Task to carry out |
Retype the entire listing below line by line, reproducing every character without alteration.

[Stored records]
########

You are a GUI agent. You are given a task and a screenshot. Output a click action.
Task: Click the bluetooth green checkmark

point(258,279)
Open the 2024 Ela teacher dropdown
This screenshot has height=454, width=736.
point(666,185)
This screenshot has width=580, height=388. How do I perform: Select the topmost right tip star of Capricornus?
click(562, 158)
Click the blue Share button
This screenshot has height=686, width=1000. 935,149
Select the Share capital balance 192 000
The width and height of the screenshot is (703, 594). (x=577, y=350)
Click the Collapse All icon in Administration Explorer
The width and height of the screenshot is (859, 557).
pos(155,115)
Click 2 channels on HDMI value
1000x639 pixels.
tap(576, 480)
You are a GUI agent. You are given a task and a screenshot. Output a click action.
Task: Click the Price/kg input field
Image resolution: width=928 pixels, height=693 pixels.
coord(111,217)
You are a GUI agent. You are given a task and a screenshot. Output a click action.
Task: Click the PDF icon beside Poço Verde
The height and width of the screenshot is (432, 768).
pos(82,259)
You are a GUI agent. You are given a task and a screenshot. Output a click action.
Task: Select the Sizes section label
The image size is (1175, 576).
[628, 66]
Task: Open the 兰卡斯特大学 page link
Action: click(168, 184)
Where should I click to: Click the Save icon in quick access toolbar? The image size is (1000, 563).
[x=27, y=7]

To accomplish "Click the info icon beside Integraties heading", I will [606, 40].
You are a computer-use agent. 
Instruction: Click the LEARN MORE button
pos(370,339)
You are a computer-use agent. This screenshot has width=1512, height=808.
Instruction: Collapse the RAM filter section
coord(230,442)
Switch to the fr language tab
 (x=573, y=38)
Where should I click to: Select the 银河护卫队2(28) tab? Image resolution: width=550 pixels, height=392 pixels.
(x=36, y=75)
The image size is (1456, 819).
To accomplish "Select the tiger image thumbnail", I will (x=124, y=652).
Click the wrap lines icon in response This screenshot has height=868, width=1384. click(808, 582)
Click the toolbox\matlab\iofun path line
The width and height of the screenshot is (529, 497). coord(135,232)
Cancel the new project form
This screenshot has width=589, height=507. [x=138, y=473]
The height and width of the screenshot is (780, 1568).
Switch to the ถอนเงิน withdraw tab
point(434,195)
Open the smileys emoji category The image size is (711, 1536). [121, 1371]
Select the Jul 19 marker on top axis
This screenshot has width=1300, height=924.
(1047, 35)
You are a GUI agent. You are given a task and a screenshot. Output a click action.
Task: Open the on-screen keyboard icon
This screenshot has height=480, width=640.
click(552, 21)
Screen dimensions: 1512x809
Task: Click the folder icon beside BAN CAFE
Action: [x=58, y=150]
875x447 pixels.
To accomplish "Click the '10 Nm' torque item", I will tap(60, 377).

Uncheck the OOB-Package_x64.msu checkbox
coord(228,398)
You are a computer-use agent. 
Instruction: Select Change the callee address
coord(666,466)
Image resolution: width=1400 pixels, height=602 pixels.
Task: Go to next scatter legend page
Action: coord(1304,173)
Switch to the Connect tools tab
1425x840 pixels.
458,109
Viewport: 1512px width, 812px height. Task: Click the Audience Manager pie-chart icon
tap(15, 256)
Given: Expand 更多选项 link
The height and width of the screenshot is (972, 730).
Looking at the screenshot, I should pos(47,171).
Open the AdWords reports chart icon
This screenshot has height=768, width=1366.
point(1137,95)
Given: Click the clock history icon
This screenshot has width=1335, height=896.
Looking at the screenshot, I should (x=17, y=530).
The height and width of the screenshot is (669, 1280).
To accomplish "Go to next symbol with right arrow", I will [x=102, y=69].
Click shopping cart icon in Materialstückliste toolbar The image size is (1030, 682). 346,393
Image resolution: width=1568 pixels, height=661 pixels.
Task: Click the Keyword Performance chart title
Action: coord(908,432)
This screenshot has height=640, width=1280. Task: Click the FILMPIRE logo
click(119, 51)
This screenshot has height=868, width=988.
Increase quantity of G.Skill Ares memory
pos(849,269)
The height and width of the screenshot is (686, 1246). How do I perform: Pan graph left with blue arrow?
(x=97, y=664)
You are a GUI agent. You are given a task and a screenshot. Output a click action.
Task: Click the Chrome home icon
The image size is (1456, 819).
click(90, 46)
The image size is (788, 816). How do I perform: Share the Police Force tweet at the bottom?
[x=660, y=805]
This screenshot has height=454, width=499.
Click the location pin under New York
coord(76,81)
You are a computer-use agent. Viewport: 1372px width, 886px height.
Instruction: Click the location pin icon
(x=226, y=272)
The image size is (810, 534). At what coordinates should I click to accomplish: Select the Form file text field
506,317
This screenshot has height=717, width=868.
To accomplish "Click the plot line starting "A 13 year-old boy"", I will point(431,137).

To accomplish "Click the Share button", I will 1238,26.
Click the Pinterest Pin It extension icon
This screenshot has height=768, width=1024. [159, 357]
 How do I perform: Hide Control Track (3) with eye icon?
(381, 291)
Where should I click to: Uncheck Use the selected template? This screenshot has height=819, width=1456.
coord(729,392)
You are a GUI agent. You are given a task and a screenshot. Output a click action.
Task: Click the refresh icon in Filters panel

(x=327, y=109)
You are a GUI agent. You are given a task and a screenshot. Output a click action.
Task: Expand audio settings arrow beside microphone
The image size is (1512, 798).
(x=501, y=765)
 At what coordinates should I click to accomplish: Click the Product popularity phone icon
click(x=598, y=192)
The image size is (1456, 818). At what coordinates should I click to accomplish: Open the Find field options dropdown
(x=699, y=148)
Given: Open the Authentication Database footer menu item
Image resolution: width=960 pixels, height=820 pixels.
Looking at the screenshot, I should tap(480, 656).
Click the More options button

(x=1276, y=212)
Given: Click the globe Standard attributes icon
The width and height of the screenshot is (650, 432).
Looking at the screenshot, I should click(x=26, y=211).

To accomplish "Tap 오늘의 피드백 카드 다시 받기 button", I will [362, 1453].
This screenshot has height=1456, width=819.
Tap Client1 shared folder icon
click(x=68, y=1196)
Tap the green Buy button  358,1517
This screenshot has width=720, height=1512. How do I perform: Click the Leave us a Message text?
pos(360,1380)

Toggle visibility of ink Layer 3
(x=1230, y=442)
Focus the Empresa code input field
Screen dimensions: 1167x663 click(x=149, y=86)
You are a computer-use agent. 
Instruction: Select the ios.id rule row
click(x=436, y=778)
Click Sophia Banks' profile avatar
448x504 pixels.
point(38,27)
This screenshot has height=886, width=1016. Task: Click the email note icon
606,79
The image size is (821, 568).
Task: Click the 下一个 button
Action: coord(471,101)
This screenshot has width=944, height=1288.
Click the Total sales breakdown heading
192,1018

########

Task output |
You are a GUI agent. You are given a task and a screenshot. Output a click action.
Task: Click the bluetooth green checkmark

point(258,279)
Open the 2024 Ela teacher dropdown
This screenshot has height=454, width=736.
point(666,185)
This screenshot has width=580, height=388. How do I perform: Select the topmost right tip star of Capricornus?
click(562, 158)
Click the blue Share button
This screenshot has height=686, width=1000. 935,149
Select the Share capital balance 192 000
The width and height of the screenshot is (703, 594). (x=577, y=350)
Click the Collapse All icon in Administration Explorer
The width and height of the screenshot is (859, 557).
pos(155,115)
Click 2 channels on HDMI value
1000x639 pixels.
tap(576, 480)
You are a GUI agent. You are given a task and a screenshot. Output a click action.
Task: Click the Price/kg input field
Image resolution: width=928 pixels, height=693 pixels.
coord(111,217)
You are a GUI agent. You are given a task and a screenshot. Output a click action.
Task: Click the PDF icon beside Poço Verde
The height and width of the screenshot is (432, 768).
pos(82,259)
You are a GUI agent. You are given a task and a screenshot. Output a click action.
Task: Select the Sizes section label
The image size is (1175, 576).
[628, 66]
Task: Open the 兰卡斯特大学 page link
Action: click(168, 184)
Where should I click to: Click the Save icon in quick access toolbar? The image size is (1000, 563).
[x=27, y=7]

To accomplish "Click the info icon beside Integraties heading", I will [606, 40].
You are a computer-use agent. 
Instruction: Click the LEARN MORE button
pos(370,339)
You are a computer-use agent. This screenshot has width=1512, height=808.
Instruction: Collapse the RAM filter section
coord(230,442)
Switch to the fr language tab
 (x=573, y=38)
Where should I click to: Select the 银河护卫队2(28) tab? Image resolution: width=550 pixels, height=392 pixels.
(x=36, y=75)
The image size is (1456, 819).
To accomplish "Select the tiger image thumbnail", I will (x=124, y=652).
Click the wrap lines icon in response This screenshot has height=868, width=1384. click(808, 582)
Click the toolbox\matlab\iofun path line
The width and height of the screenshot is (529, 497). coord(135,232)
Cancel the new project form
This screenshot has width=589, height=507. [x=138, y=473]
The height and width of the screenshot is (780, 1568).
Switch to the ถอนเงิน withdraw tab
point(434,195)
Open the smileys emoji category The image size is (711, 1536). [121, 1371]
Select the Jul 19 marker on top axis
This screenshot has width=1300, height=924.
(1047, 35)
You are a GUI agent. You are given a task and a screenshot. Output a click action.
Task: Open the on-screen keyboard icon
This screenshot has height=480, width=640.
click(552, 21)
Screen dimensions: 1512x809
Task: Click the folder icon beside BAN CAFE
Action: [x=58, y=150]
875x447 pixels.
To accomplish "Click the '10 Nm' torque item", I will tap(60, 377).

Uncheck the OOB-Package_x64.msu checkbox
coord(228,398)
You are a computer-use agent. 
Instruction: Select Change the callee address
coord(666,466)
Image resolution: width=1400 pixels, height=602 pixels.
Task: Go to next scatter legend page
Action: coord(1304,173)
Switch to the Connect tools tab
1425x840 pixels.
458,109
Viewport: 1512px width, 812px height. Task: Click the Audience Manager pie-chart icon
tap(15, 256)
Given: Expand 更多选项 link
The height and width of the screenshot is (972, 730).
Looking at the screenshot, I should pos(47,171).
Open the AdWords reports chart icon
This screenshot has height=768, width=1366.
point(1137,95)
Given: Click the clock history icon
This screenshot has width=1335, height=896.
Looking at the screenshot, I should (x=17, y=530).
The height and width of the screenshot is (669, 1280).
To accomplish "Go to next symbol with right arrow", I will [x=102, y=69].
Click shopping cart icon in Materialstückliste toolbar The image size is (1030, 682). 346,393
Image resolution: width=1568 pixels, height=661 pixels.
Task: Click the Keyword Performance chart title
Action: coord(908,432)
This screenshot has height=640, width=1280. Task: Click the FILMPIRE logo
click(119, 51)
This screenshot has height=868, width=988.
Increase quantity of G.Skill Ares memory
pos(849,269)
The height and width of the screenshot is (686, 1246). How do I perform: Pan graph left with blue arrow?
(x=97, y=664)
You are a GUI agent. You are given a task and a screenshot. Output a click action.
Task: Click the Chrome home icon
The image size is (1456, 819).
click(90, 46)
The image size is (788, 816). How do I perform: Share the Police Force tweet at the bottom?
[x=660, y=805]
This screenshot has height=454, width=499.
Click the location pin under New York
coord(76,81)
You are a computer-use agent. Viewport: 1372px width, 886px height.
Instruction: Click the location pin icon
(x=226, y=272)
The image size is (810, 534). At what coordinates should I click to accomplish: Select the Form file text field
506,317
This screenshot has height=717, width=868.
To accomplish "Click the plot line starting "A 13 year-old boy"", I will point(431,137).

To accomplish "Click the Share button", I will 1238,26.
Click the Pinterest Pin It extension icon
This screenshot has height=768, width=1024. [159, 357]
 How do I perform: Hide Control Track (3) with eye icon?
(381, 291)
Where should I click to: Uncheck Use the selected template? This screenshot has height=819, width=1456.
coord(729,392)
You are a GUI agent. You are given a task and a screenshot. Output a click action.
Task: Click the refresh icon in Filters panel

(x=327, y=109)
You are a GUI agent. You are given a task and a screenshot. Output a click action.
Task: Expand audio settings arrow beside microphone
The image size is (1512, 798).
(x=501, y=765)
 At what coordinates should I click to accomplish: Click the Product popularity phone icon
click(x=598, y=192)
The image size is (1456, 818). At what coordinates should I click to accomplish: Open the Find field options dropdown
(x=699, y=148)
Given: Open the Authentication Database footer menu item
Image resolution: width=960 pixels, height=820 pixels.
Looking at the screenshot, I should tap(480, 656).
Click the More options button

(x=1276, y=212)
Given: Click the globe Standard attributes icon
The width and height of the screenshot is (650, 432).
Looking at the screenshot, I should click(x=26, y=211).

To accomplish "Tap 오늘의 피드백 카드 다시 받기 button", I will [362, 1453].
This screenshot has height=1456, width=819.
Tap Client1 shared folder icon
click(x=68, y=1196)
Tap the green Buy button  358,1517
This screenshot has width=720, height=1512. How do I perform: Click the Leave us a Message text?
pos(360,1380)

Toggle visibility of ink Layer 3
(x=1230, y=442)
Focus the Empresa code input field
Screen dimensions: 1167x663 click(x=149, y=86)
You are a computer-use agent. 
Instruction: Select the ios.id rule row
click(x=436, y=778)
Click Sophia Banks' profile avatar
448x504 pixels.
point(38,27)
This screenshot has height=886, width=1016. Task: Click the email note icon
606,79
The image size is (821, 568).
Task: Click the 下一个 button
Action: coord(471,101)
This screenshot has width=944, height=1288.
Click the Total sales breakdown heading
192,1018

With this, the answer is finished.